Comment s’observe concrètement la question de l’(in)égalité au sein des politiques publiques de loisir que vous avez étudiées ?
 
Dans les loisirs, comme dans beaucoup d’autres domaines, il y a une inégalité sur trois champs : inégale redistribution de l’impôt, inégal accès, inégale valeur entre les filles et les garçons.

L’inégale redistribution d’abord. Une société n’est pas égalitaire si la question de la justice sociale n’est pas posée. Mon travail questionne par exemple la redistribution de l’impôt. Lorsque des équipements sont mis en place via des politiques publiques, l’impôt est redistribué avec un objectif ; en l’occurrence, celui de permettre aux gens qui en sont le plus éloignés l’accès à des droits fondamentaux : l’équipement, la santé, la nourriture, etc. Si ces équipements et ces politiques-là s’adressent à 90 % à des hommes, c’est un problème égalitaire, ce n’est pas plus compliqué que ça. C’est comme si vous vous rendiez compte qu’il y a 90 % de patients de sexe masculin dans les hôpitaux publics : vous poseriez légitimement la question de la santé des femmes. Où vont-elles se faire soigner ? Qu’en est-il de leur santé ? Nous pouvons poser des questions similaires pour le loisir.

Intéressons-nous aussi à l’égal accès : c’est la question de l’offre. Il faut sortir de l’idée selon laquelle tous les équipements sont ouverts ; que tout le monde peut faire ce qu’il veut ; que si les femmes ne viennent pas, c’est qu’elles n’en ont pas envie ; que si les femmes ne sont pas dans l’espace public, c’est qu’elles n’y trouvent pas leur compte. C’est faux. Parce que l’offre est déjà discriminante. Si vous êtes une jeune fille, vous ne pouvez pas pratiquer toutes les activités sportives comme un garçon, parce qu’il n’y a pas d’équipes féminines dans une majorité de sports.

Enfin, le dernier problème, c’est l’inégale valeur : les choix politiques, les choix d’équipement montrent encore aujourd’hui l’hégémonie masculine. Et force est de constater, sur le terrain, que l’activité sportive d’une fille ou d’une femme n’a pas la même valeur que celle d’un garçon ou d’un homme, eu égard aux équipements, aux investissements.

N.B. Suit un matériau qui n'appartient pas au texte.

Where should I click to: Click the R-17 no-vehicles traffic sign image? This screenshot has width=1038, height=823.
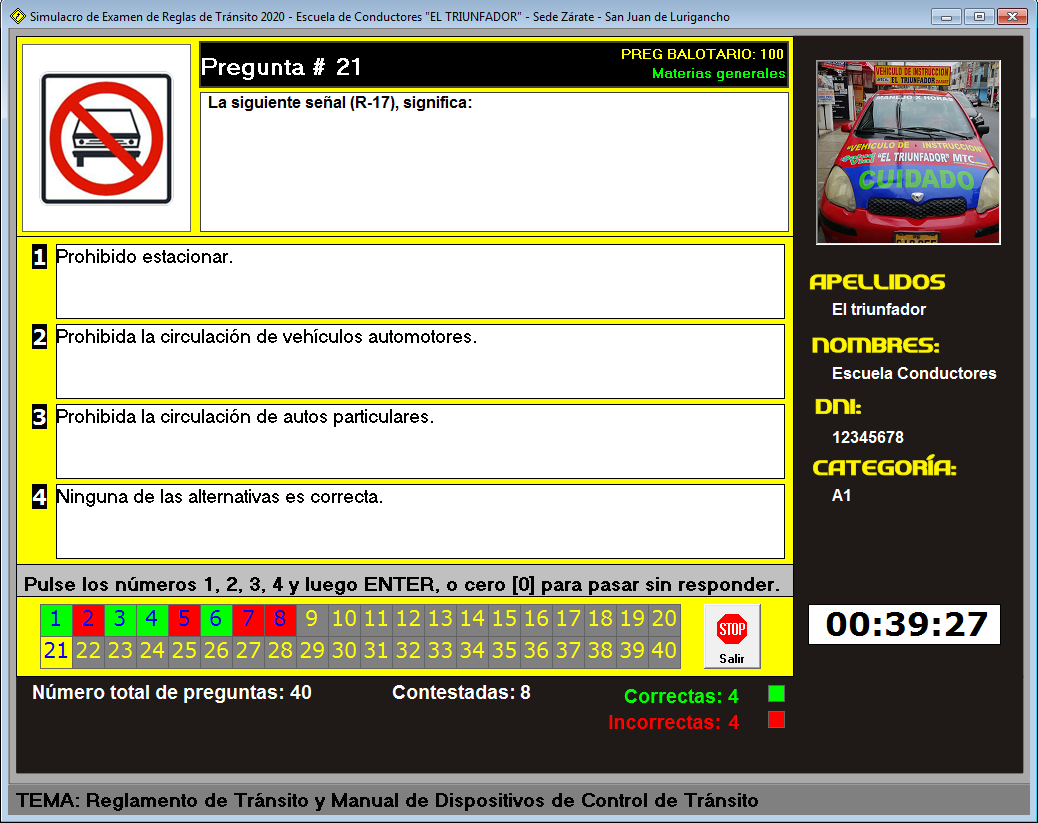pos(106,138)
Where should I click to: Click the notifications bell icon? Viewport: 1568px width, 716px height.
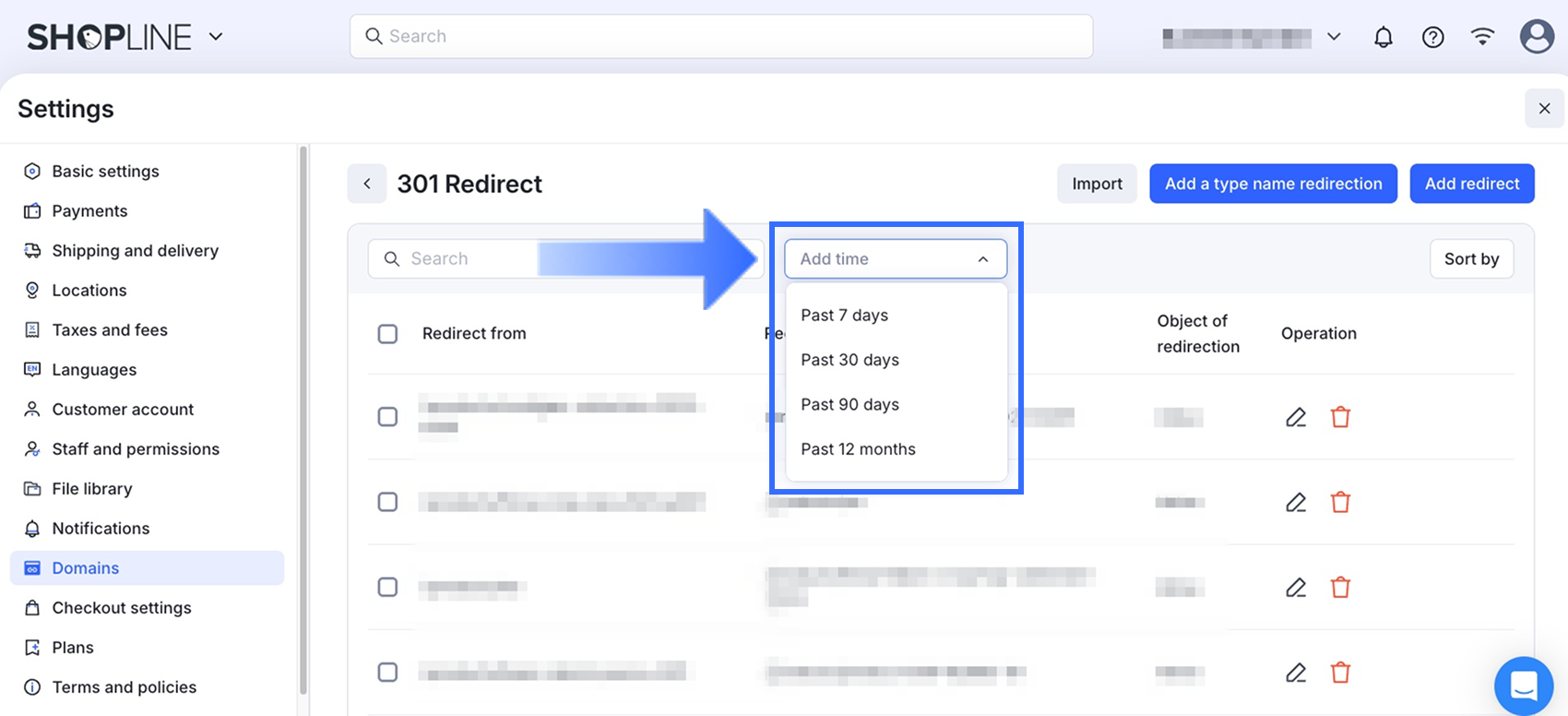click(1383, 37)
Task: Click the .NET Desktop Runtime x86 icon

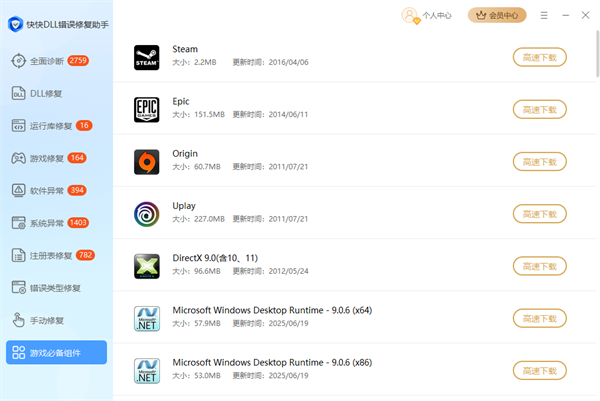Action: pos(147,370)
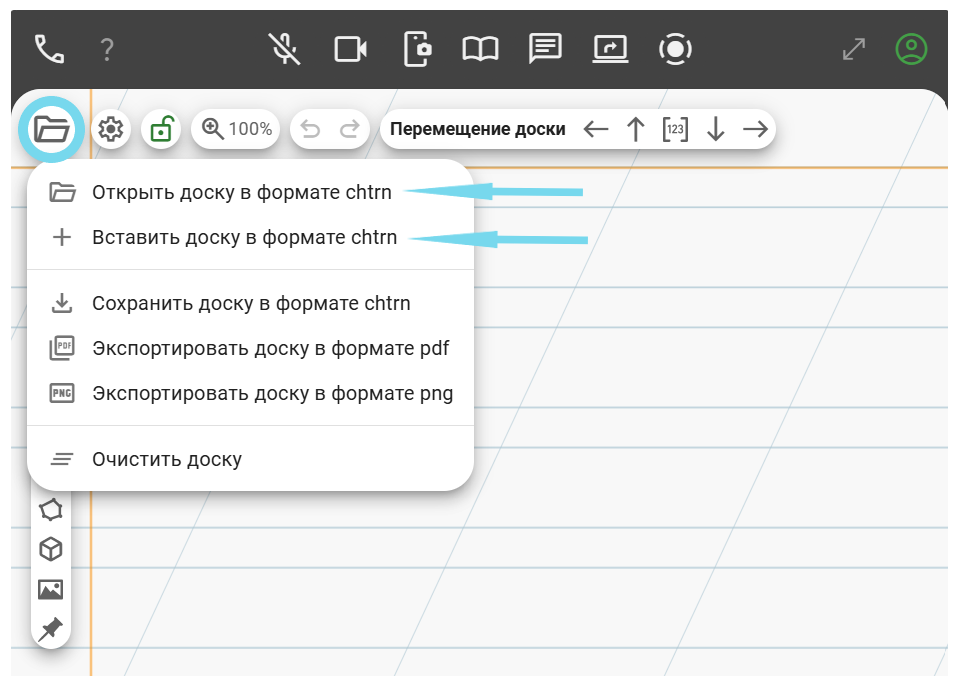
Task: Open the green user profile icon
Action: click(911, 48)
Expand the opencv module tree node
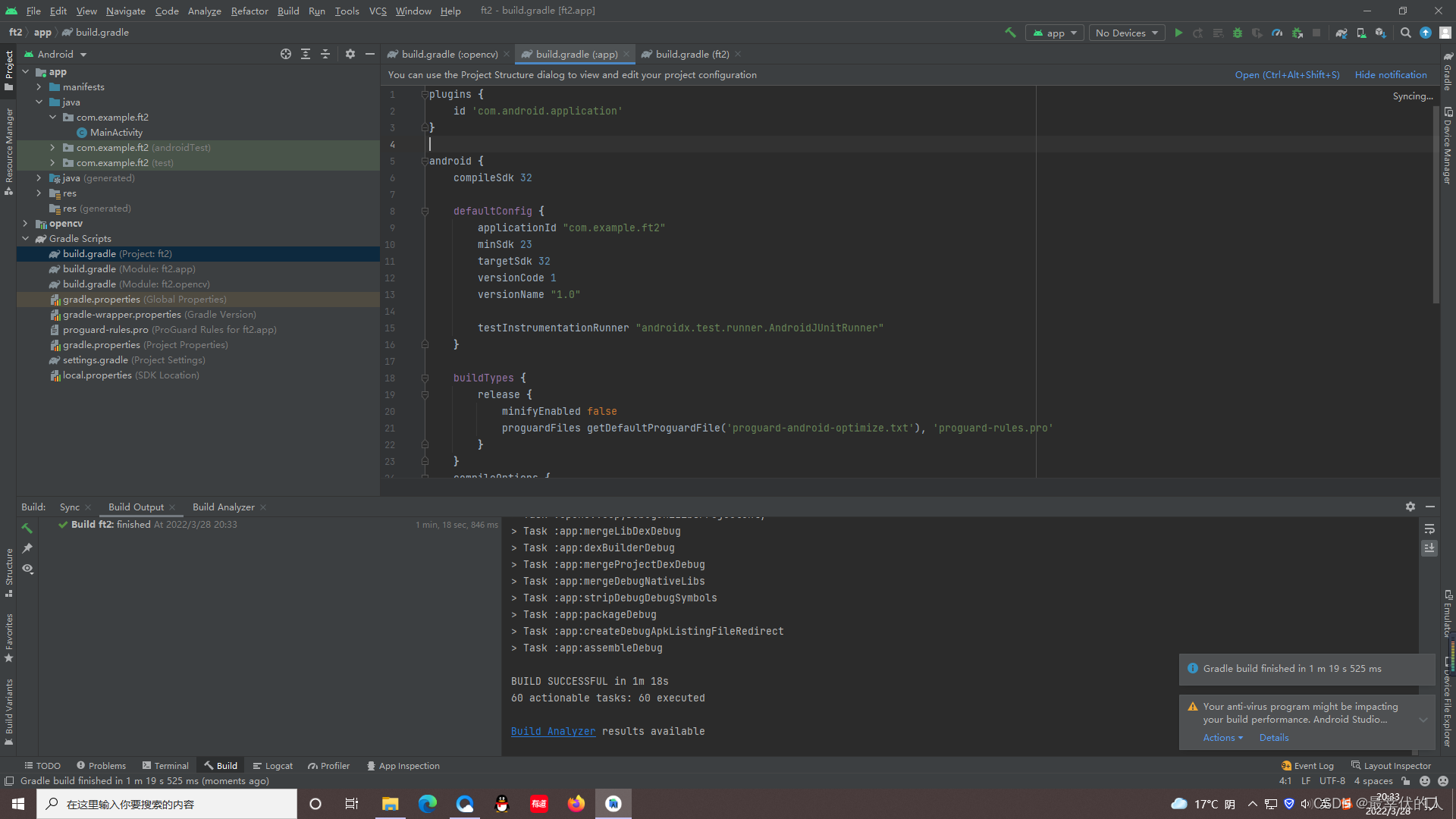Viewport: 1456px width, 819px height. [x=25, y=224]
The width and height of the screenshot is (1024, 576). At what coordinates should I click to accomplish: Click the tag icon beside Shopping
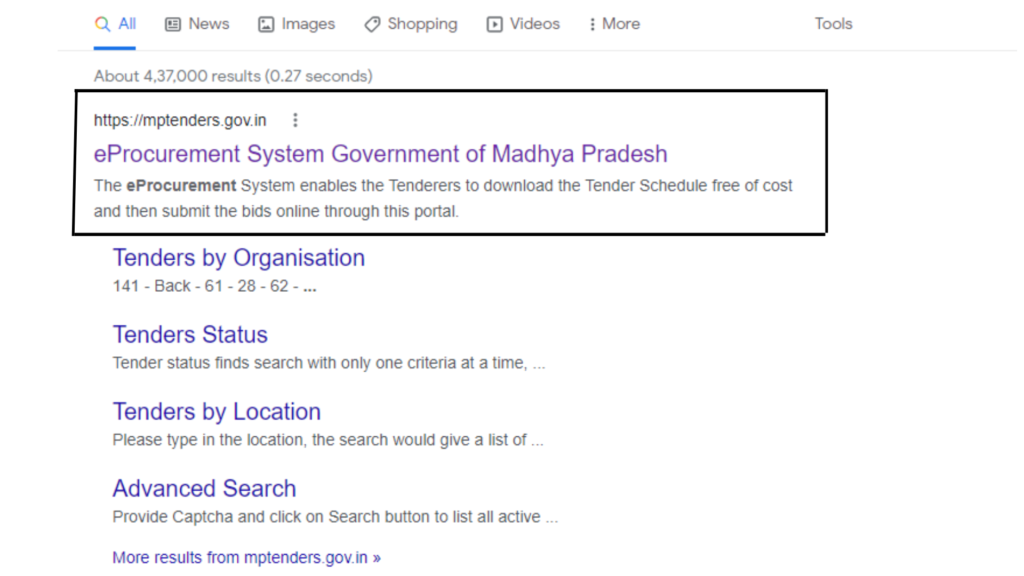[372, 24]

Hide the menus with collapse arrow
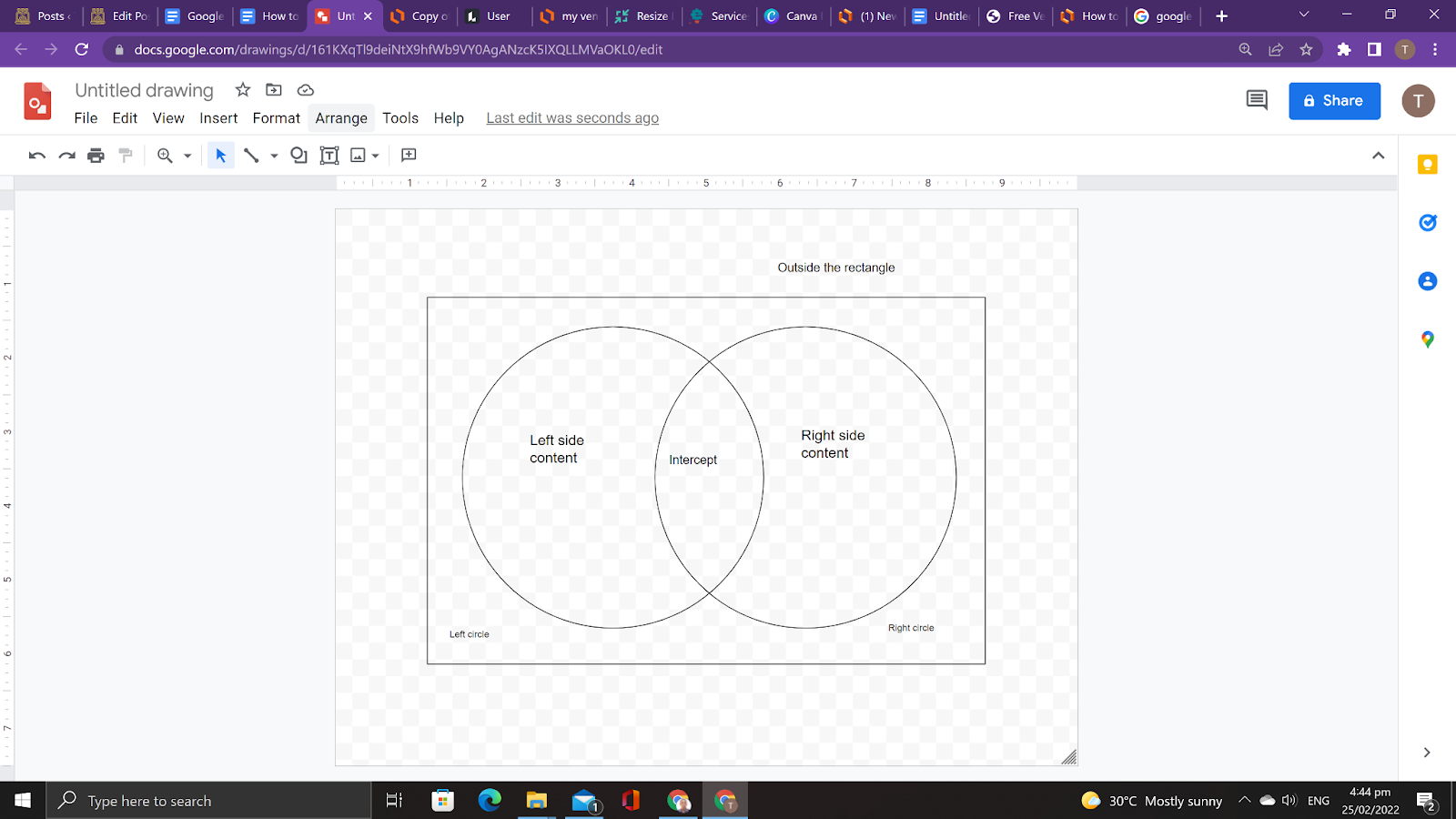(x=1378, y=156)
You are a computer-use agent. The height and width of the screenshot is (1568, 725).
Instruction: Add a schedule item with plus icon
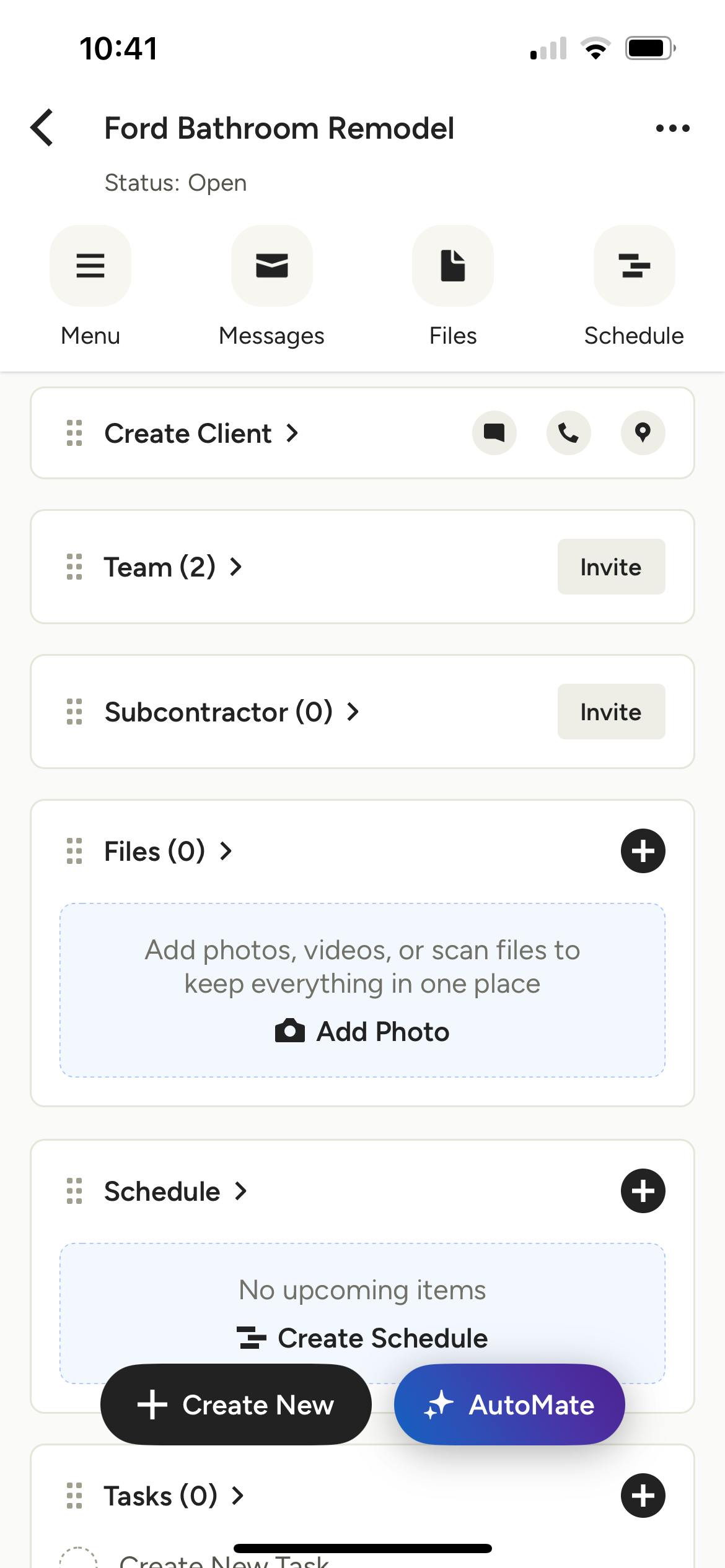click(x=643, y=1191)
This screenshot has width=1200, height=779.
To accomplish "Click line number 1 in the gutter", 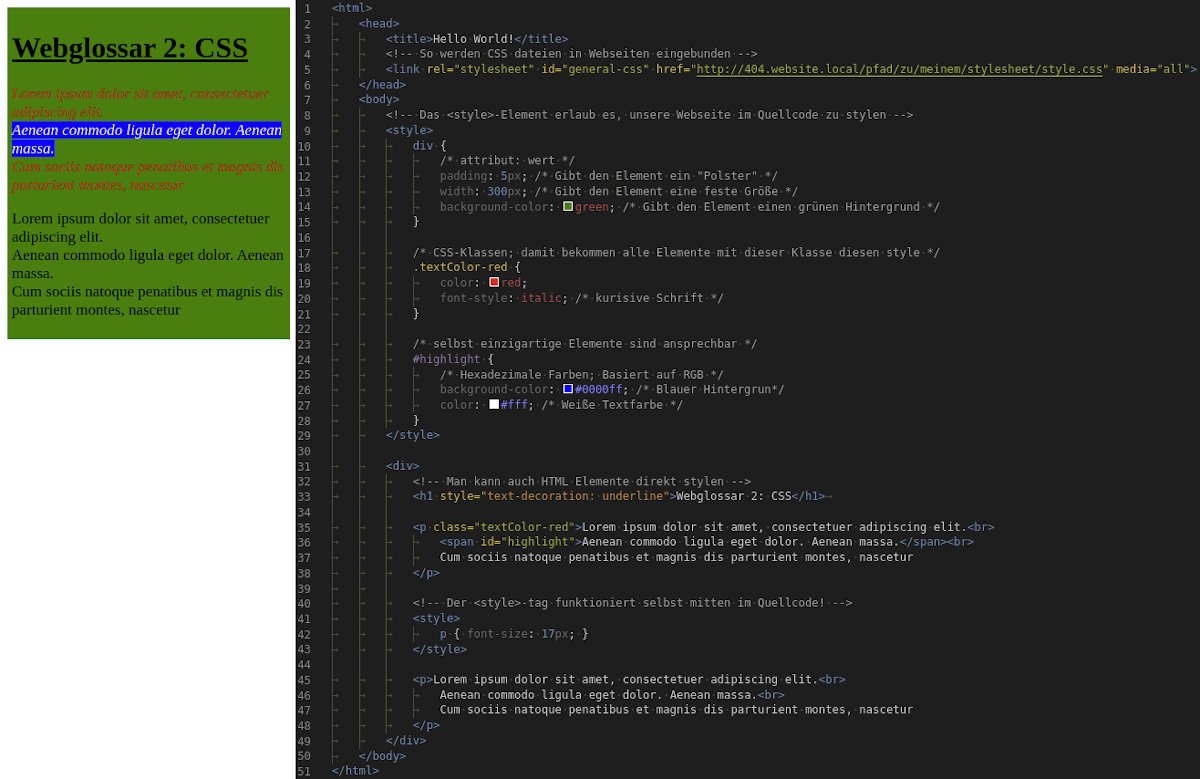I will tap(307, 7).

Vous parlez de « décrochage des filles de l’espace public à l’adolescence ». Dans quelle mesure des phénomènes d’inégalités observables chez les adultes (présence moindre dans l’espace public et une forme de cantonnement à certains lieux) s’ancrent déjà au moment de l’adolescence, voire de l’enfance ?
 
Je fais depuis longtemps un travail pédagogique sur la question du micro-espace de loisirs que constitue la cour de récréation. Je travaille depuis 2010 dans une école, avec un projet d’école égalitaire. J’ai aussi expérimenté cette problématique au collège. C’est un lieu qui révèle que les questions de stéréotypes ne vous tombent pas dessus quand vous marchez. C’est au contraire inscrit durablement dans la question comportementale. Les stéréotypes sont aussi un vêtement social, un symbole d’appartenance à un groupe ; « Vous appartenez à ce groupe-là », et derrière, des déclinaisons : « Vous êtes une femme », donc « vous ne savez pas conduire », etc. Mais il n’y a pas que des choses caricaturales. Dans la cour de récréation, quand 20 % des enfants – les garçons – occupent 80 % de l’espace, cela interroge la capacité à négocier à égalité l’espace.
 
Prenons l’exemple du foot : symboliquement, le terrain de foot sert d’abord à délimiter un espace réservé, davantage qu’à jouer. On se rend bien compte que les garçons ne respectent pas les lignes ; que quand le ballon sort, ils ne font pas de touches en respectant les règles du jeu. Une forme de relégation se révèle derrière la ligne du terrain de foot : non seulement elle signifie que le corps des filles ne peut pas prendre sa place, que les filles ne sont pas légitimes dans l’espace central, mais en plus elles n’apprennent pas à négocier. Les effets sont durables. Finalement, quand on dit aux filles : « Vous êtes une fille, vous ne pouvez pas faire... », « J’ai pas de sport pour vous, c’est pas possible de faire cette pratique », elles intègrent cette relégation. Sur tous les clubs que j’étudie, 9 à 11 sports sont non-mixtes masculins, alors qu’on ne trouve que trois sports non-mixtes féminins. Les filles font de la danse et du twirling-bâton, tandis que les garçons font du foot, du rugby, du tennis, du judo... Le décrochage vient de ces signes de la performance, ce qu’on appelle la police du genre au quotidien et qui fait que vous ne vous demandez plus si c’est juste ou injuste. Ça s’entretient dès l’école élémentaire : ce n'est pas que la question de l’adolescence. Le collège accentue la relégation, car c’est une période de construction identitaire. Il peut y avoir des groupes de garçons qui font des activités qui se rapprochent du monde défini des femmes et des jeunes filles, qui vont complètement cesser leur activité à l’entrée au collège. C’est symptomatique.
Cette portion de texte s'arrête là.